[Items listed in a dataset]
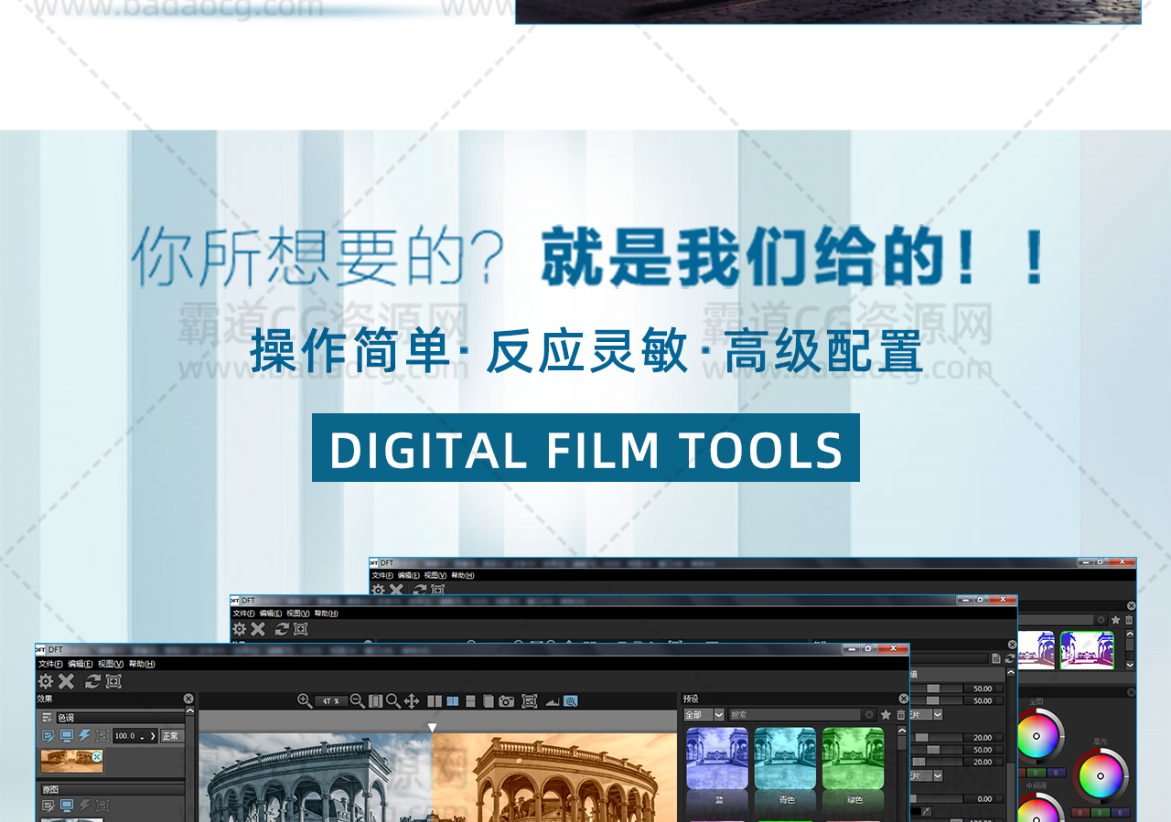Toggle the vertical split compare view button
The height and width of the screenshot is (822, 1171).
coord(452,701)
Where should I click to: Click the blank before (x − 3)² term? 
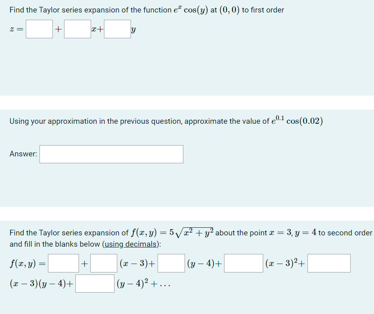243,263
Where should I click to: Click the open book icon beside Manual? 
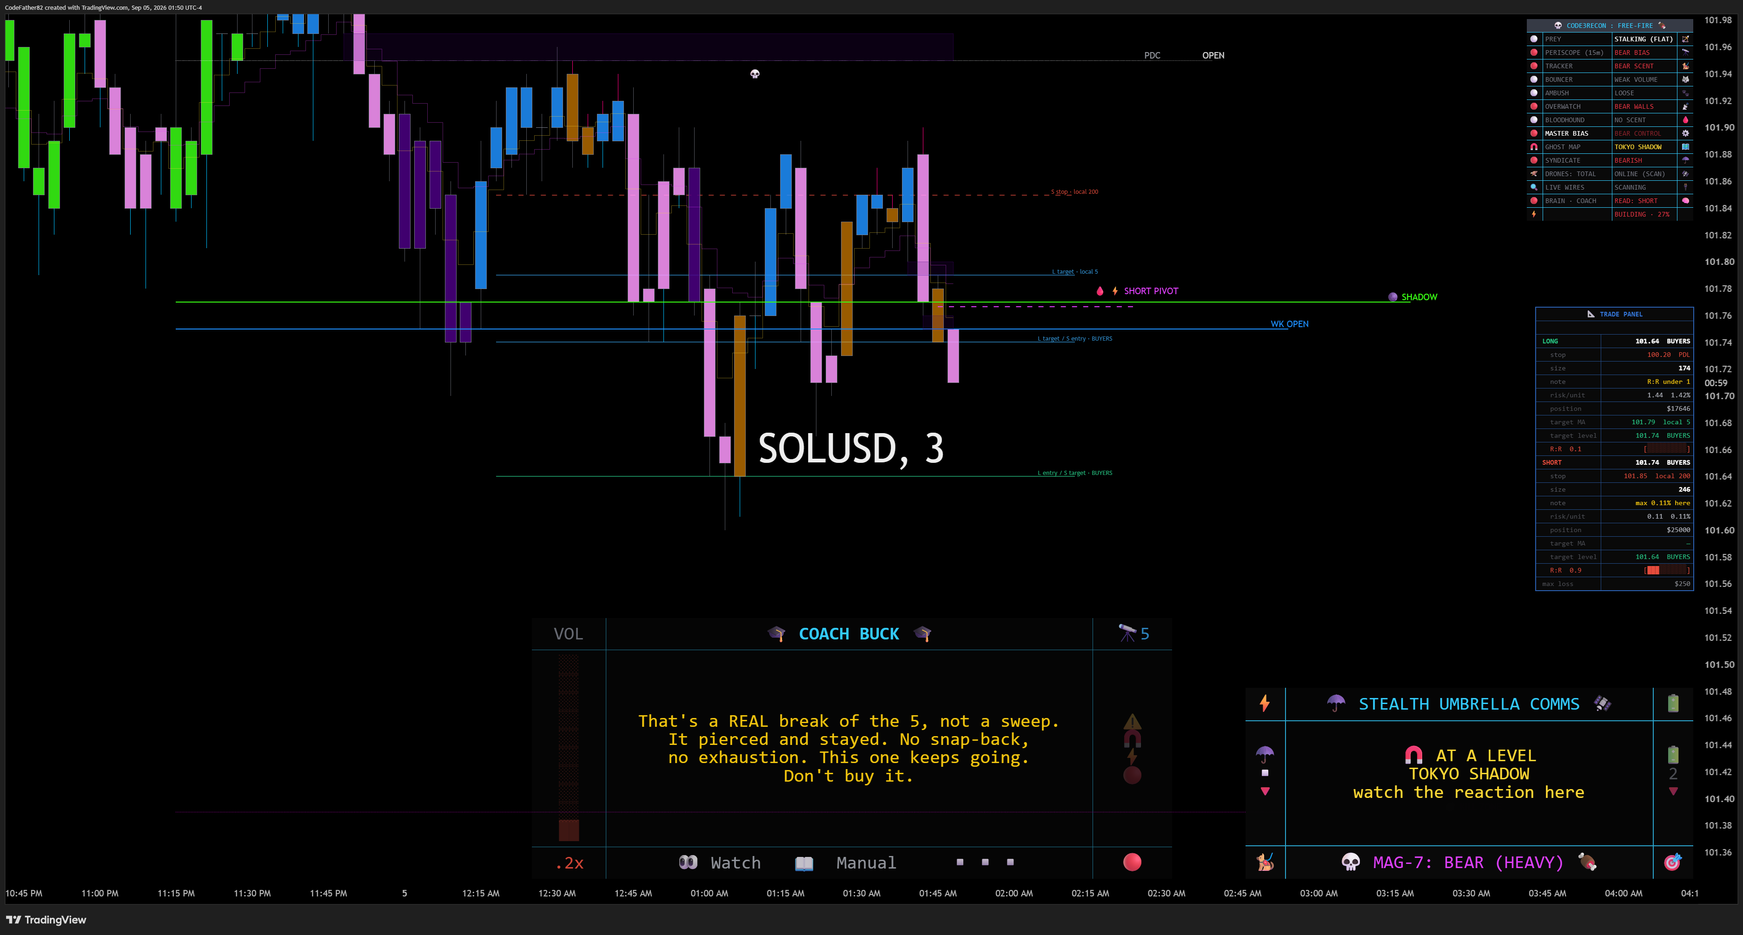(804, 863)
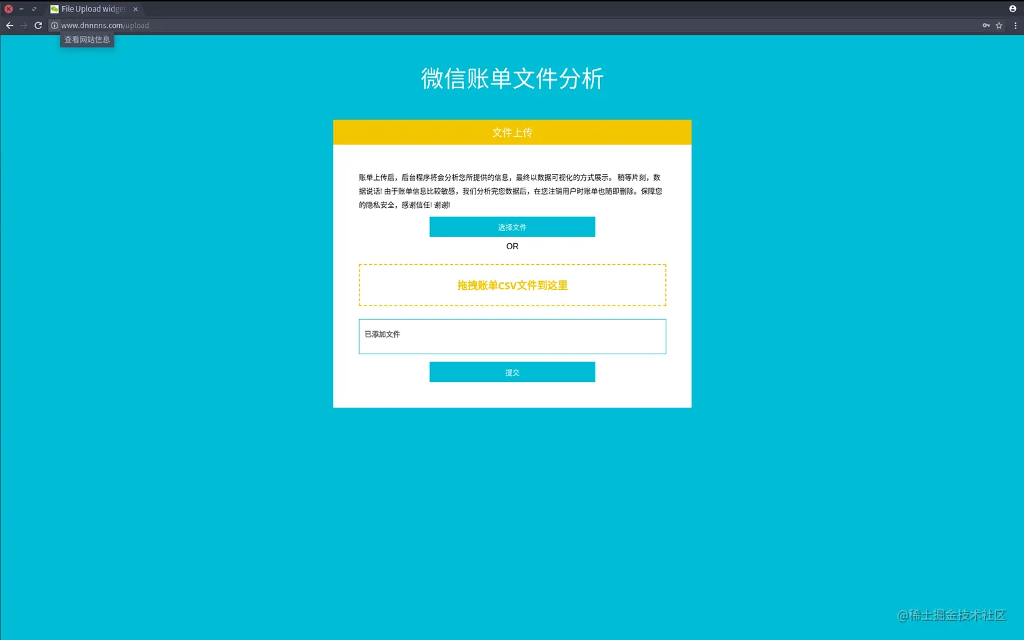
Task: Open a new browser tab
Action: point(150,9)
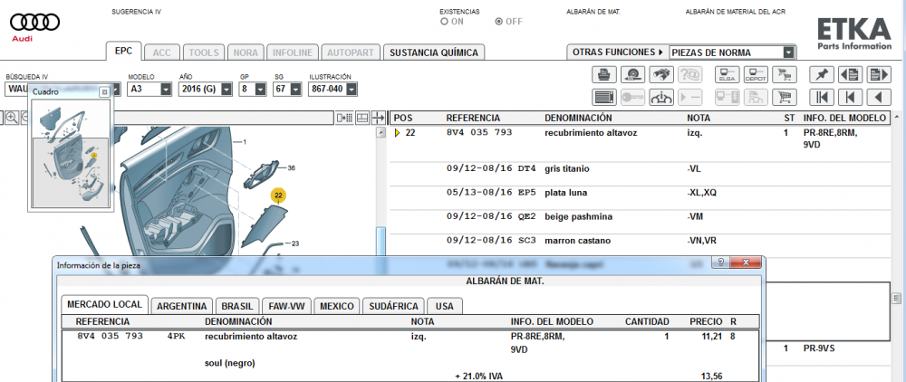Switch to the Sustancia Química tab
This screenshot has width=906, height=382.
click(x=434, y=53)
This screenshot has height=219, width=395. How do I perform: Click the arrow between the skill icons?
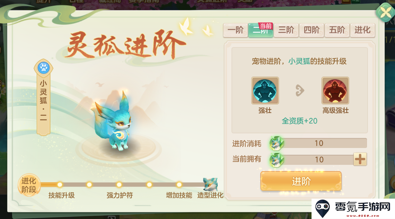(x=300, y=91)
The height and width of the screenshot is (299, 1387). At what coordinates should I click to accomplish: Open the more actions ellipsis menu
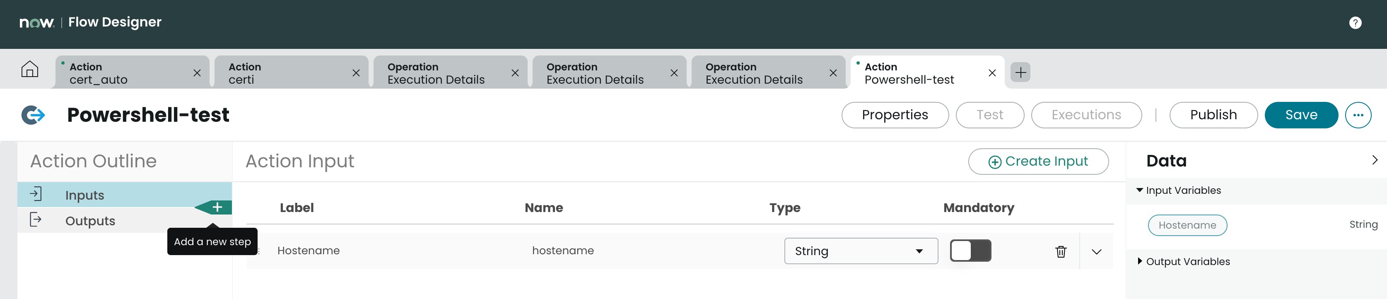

### YOUR GOAL
Return nothing except the lines from the one containing "Where should I click to: Click the open" through the final line of the data, copied exactly. Leave out all pictures.

### WRITTEN RESPONSE
Where should I click to: Click the open book icon beside Manual? 
(804, 863)
Task: Open a new browser tab
Action: point(150,9)
Switch to the Sustancia Química tab
This screenshot has width=906, height=382.
click(x=434, y=53)
This screenshot has height=219, width=395. How do I perform: Click the arrow between the skill icons?
(x=300, y=91)
The height and width of the screenshot is (299, 1387). At what coordinates should I click to accomplish: Open the more actions ellipsis menu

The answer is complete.